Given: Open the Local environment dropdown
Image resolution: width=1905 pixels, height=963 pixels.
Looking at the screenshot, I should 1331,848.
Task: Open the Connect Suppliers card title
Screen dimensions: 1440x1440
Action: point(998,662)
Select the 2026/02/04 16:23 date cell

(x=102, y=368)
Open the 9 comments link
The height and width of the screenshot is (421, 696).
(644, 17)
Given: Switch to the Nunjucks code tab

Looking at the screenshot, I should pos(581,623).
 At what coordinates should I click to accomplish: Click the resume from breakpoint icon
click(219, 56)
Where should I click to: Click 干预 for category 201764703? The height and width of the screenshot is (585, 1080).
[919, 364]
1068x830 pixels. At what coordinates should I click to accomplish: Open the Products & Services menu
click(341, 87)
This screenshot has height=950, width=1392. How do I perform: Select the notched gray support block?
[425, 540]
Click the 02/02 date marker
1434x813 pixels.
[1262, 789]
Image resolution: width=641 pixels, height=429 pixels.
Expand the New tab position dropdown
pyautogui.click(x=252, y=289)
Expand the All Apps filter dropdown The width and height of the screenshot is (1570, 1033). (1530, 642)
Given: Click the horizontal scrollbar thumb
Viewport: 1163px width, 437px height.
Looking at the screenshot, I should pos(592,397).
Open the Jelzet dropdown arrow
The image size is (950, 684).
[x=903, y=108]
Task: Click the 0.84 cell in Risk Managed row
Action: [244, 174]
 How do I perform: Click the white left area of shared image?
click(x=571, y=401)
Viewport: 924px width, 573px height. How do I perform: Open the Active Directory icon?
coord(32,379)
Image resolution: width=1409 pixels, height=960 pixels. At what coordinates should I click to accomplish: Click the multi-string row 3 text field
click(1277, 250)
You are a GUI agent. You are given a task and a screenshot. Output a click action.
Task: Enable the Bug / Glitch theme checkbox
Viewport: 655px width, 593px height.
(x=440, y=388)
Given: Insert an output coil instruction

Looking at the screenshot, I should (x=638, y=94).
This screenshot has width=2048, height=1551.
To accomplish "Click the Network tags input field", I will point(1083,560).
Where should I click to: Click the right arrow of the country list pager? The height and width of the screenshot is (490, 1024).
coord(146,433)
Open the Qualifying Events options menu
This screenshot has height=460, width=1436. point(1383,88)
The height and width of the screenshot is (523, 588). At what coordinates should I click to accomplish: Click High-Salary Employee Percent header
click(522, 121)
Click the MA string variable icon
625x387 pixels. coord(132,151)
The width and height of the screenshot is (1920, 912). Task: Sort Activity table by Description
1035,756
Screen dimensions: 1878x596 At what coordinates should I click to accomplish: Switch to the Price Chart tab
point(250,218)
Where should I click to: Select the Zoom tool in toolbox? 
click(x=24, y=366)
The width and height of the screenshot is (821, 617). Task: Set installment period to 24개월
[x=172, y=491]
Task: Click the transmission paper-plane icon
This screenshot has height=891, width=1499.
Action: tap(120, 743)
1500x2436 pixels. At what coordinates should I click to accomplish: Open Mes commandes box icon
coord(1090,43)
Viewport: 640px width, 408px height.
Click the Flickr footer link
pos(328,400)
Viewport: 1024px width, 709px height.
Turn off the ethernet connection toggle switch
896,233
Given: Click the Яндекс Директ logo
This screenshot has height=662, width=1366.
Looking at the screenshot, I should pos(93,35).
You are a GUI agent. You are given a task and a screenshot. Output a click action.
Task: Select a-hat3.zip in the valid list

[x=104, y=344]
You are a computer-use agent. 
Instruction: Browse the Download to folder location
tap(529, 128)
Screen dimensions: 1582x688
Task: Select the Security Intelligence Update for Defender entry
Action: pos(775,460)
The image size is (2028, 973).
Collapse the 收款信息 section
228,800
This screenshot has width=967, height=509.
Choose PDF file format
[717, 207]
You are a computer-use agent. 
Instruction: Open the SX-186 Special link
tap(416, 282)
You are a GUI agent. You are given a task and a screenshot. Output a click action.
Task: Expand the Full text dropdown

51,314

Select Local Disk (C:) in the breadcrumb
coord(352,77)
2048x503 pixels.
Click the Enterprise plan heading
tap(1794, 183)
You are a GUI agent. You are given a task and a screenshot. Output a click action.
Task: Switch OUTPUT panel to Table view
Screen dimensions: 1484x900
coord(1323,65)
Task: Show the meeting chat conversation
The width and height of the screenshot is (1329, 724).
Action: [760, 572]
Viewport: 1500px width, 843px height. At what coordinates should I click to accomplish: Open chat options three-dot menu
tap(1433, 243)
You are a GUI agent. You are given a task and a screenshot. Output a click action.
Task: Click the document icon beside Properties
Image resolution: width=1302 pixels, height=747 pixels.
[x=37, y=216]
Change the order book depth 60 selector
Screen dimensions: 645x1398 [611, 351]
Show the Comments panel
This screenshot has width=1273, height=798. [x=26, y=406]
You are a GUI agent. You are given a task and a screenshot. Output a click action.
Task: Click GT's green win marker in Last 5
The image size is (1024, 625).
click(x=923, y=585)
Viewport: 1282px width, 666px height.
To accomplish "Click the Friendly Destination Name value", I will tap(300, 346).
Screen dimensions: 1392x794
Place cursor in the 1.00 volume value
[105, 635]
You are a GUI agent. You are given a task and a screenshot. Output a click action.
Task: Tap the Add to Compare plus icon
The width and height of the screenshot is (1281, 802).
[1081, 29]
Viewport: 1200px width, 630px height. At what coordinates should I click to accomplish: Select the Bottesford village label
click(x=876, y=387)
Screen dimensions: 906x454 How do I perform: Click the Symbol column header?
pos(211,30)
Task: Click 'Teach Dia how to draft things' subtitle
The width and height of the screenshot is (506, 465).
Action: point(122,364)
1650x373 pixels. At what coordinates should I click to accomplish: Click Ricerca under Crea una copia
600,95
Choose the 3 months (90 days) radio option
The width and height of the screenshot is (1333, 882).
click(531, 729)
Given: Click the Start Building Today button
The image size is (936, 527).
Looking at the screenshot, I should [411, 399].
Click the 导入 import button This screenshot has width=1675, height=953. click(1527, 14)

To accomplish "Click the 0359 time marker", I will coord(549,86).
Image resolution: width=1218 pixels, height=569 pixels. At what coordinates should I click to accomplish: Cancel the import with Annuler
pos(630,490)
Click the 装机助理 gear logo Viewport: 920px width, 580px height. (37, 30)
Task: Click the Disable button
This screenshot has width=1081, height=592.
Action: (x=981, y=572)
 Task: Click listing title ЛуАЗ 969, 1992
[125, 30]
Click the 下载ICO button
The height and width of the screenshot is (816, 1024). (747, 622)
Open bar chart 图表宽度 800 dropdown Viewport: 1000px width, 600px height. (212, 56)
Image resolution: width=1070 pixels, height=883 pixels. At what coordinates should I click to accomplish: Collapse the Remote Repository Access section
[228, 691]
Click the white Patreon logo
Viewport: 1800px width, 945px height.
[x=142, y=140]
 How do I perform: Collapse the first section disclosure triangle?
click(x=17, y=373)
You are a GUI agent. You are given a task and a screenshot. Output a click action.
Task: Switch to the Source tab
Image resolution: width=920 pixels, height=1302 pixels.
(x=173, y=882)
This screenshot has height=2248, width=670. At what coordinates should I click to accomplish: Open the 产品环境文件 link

+ + +

Your response should consist of the whole listing, repeated exactly.

Given: Open the Local environment dropdown
Image resolution: width=1905 pixels, height=963 pixels.
Looking at the screenshot, I should 1331,848.
Task: Open the Connect Suppliers card title
Screen dimensions: 1440x1440
Action: point(998,662)
Select the 2026/02/04 16:23 date cell

(x=102, y=368)
Open the 9 comments link
The height and width of the screenshot is (421, 696).
(644, 17)
Given: Switch to the Nunjucks code tab

Looking at the screenshot, I should pos(581,623).
 At what coordinates should I click to accomplish: Click the resume from breakpoint icon
click(219, 56)
Where should I click to: Click 干预 for category 201764703? The height and width of the screenshot is (585, 1080).
[919, 364]
1068x830 pixels. At what coordinates should I click to accomplish: Open the Products & Services menu
click(341, 87)
This screenshot has height=950, width=1392. How do I perform: Select the notched gray support block?
[425, 540]
Click the 02/02 date marker
1434x813 pixels.
[1262, 789]
Image resolution: width=641 pixels, height=429 pixels.
Expand the New tab position dropdown
pyautogui.click(x=252, y=289)
Expand the All Apps filter dropdown The width and height of the screenshot is (1570, 1033). (1530, 642)
Given: Click the horizontal scrollbar thumb
Viewport: 1163px width, 437px height.
Looking at the screenshot, I should pos(592,397).
Open the Jelzet dropdown arrow
The image size is (950, 684).
[x=903, y=108]
Task: Click the 0.84 cell in Risk Managed row
Action: [244, 174]
 How do I perform: Click the white left area of shared image?
click(x=571, y=401)
Viewport: 924px width, 573px height. How do I perform: Open the Active Directory icon?
coord(32,379)
Image resolution: width=1409 pixels, height=960 pixels. At what coordinates should I click to accomplish: Click the multi-string row 3 text field
click(1277, 250)
You are a GUI agent. You are given a task and a screenshot. Output a click action.
Task: Enable the Bug / Glitch theme checkbox
Viewport: 655px width, 593px height.
(x=440, y=388)
Given: Insert an output coil instruction

Looking at the screenshot, I should (x=638, y=94).
This screenshot has width=2048, height=1551.
To accomplish "Click the Network tags input field", I will point(1083,560).
Where should I click to: Click the right arrow of the country list pager? The height and width of the screenshot is (490, 1024).
coord(146,433)
Open the Qualifying Events options menu
This screenshot has height=460, width=1436. point(1383,88)
The height and width of the screenshot is (523, 588). At what coordinates should I click to accomplish: Click High-Salary Employee Percent header
click(522, 121)
Click the MA string variable icon
625x387 pixels. coord(132,151)
The width and height of the screenshot is (1920, 912). Task: Sort Activity table by Description
1035,756
Screen dimensions: 1878x596 At what coordinates should I click to accomplish: Switch to the Price Chart tab
point(250,218)
Where should I click to: Select the Zoom tool in toolbox? 
click(x=24, y=366)
The width and height of the screenshot is (821, 617). Task: Set installment period to 24개월
[x=172, y=491]
Task: Click the transmission paper-plane icon
This screenshot has height=891, width=1499.
Action: tap(120, 743)
1500x2436 pixels. At what coordinates should I click to accomplish: Open Mes commandes box icon
coord(1090,43)
Viewport: 640px width, 408px height.
Click the Flickr footer link
pos(328,400)
Viewport: 1024px width, 709px height.
Turn off the ethernet connection toggle switch
896,233
Given: Click the Яндекс Директ logo
This screenshot has height=662, width=1366.
Looking at the screenshot, I should pos(93,35).
You are a GUI agent. You are given a task and a screenshot. Output a click action.
Task: Select a-hat3.zip in the valid list

[x=104, y=344]
You are a computer-use agent. 
Instruction: Browse the Download to folder location
tap(529, 128)
Screen dimensions: 1582x688
Task: Select the Security Intelligence Update for Defender entry
Action: pos(775,460)
The image size is (2028, 973).
Collapse the 收款信息 section
228,800
This screenshot has width=967, height=509.
Choose PDF file format
[717, 207]
You are a computer-use agent. 
Instruction: Open the SX-186 Special link
tap(416, 282)
You are a GUI agent. You are given a task and a screenshot. Output a click action.
Task: Expand the Full text dropdown

51,314

Select Local Disk (C:) in the breadcrumb
coord(352,77)
2048x503 pixels.
Click the Enterprise plan heading
tap(1794, 183)
You are a GUI agent. You are given a task and a screenshot. Output a click action.
Task: Switch OUTPUT panel to Table view
Screen dimensions: 1484x900
coord(1323,65)
Task: Show the meeting chat conversation
The width and height of the screenshot is (1329, 724).
Action: [760, 572]
Viewport: 1500px width, 843px height. At what coordinates should I click to accomplish: Open chat options three-dot menu
tap(1433, 243)
You are a GUI agent. You are given a task and a screenshot. Output a click action.
Task: Click the document icon beside Properties
Image resolution: width=1302 pixels, height=747 pixels.
[x=37, y=216]
Change the order book depth 60 selector
Screen dimensions: 645x1398 [611, 351]
Show the Comments panel
This screenshot has width=1273, height=798. [x=26, y=406]
You are a GUI agent. You are given a task and a screenshot. Output a click action.
Task: Click GT's green win marker in Last 5
The image size is (1024, 625).
click(x=923, y=585)
Viewport: 1282px width, 666px height.
To accomplish "Click the Friendly Destination Name value", I will tap(300, 346).
Screen dimensions: 1392x794
Place cursor in the 1.00 volume value
[105, 635]
You are a GUI agent. You are given a task and a screenshot. Output a click action.
Task: Tap the Add to Compare plus icon
The width and height of the screenshot is (1281, 802).
[1081, 29]
Viewport: 1200px width, 630px height. At what coordinates should I click to accomplish: Select the Bottesford village label
click(x=876, y=387)
Screen dimensions: 906x454 How do I perform: Click the Symbol column header?
pos(211,30)
Task: Click 'Teach Dia how to draft things' subtitle
The width and height of the screenshot is (506, 465).
Action: point(122,364)
1650x373 pixels. At what coordinates should I click to accomplish: Click Ricerca under Crea una copia
600,95
Choose the 3 months (90 days) radio option
The width and height of the screenshot is (1333, 882).
click(531, 729)
Given: Click the Start Building Today button
The image size is (936, 527).
Looking at the screenshot, I should [411, 399].
Click the 导入 import button This screenshot has width=1675, height=953. click(1527, 14)

To accomplish "Click the 0359 time marker", I will coord(549,86).
Image resolution: width=1218 pixels, height=569 pixels. At what coordinates should I click to accomplish: Cancel the import with Annuler
pos(630,490)
Click the 装机助理 gear logo Viewport: 920px width, 580px height. (37, 30)
Task: Click the Disable button
This screenshot has width=1081, height=592.
Action: (x=981, y=572)
 Task: Click listing title ЛуАЗ 969, 1992
[125, 30]
Click the 下载ICO button
The height and width of the screenshot is (816, 1024). (747, 622)
Open bar chart 图表宽度 800 dropdown Viewport: 1000px width, 600px height. (212, 56)
Image resolution: width=1070 pixels, height=883 pixels. At what coordinates should I click to accomplish: Collapse the Remote Repository Access section
[228, 691]
Click the white Patreon logo
Viewport: 1800px width, 945px height.
[x=142, y=140]
 How do I perform: Collapse the first section disclosure triangle?
click(x=17, y=373)
You are a GUI agent. You are given a task and a screenshot. Output a click action.
Task: Switch to the Source tab
Image resolution: width=920 pixels, height=1302 pixels.
(x=173, y=882)
This screenshot has height=2248, width=670. At what coordinates should I click to accomplish: Open the 产品环境文件 link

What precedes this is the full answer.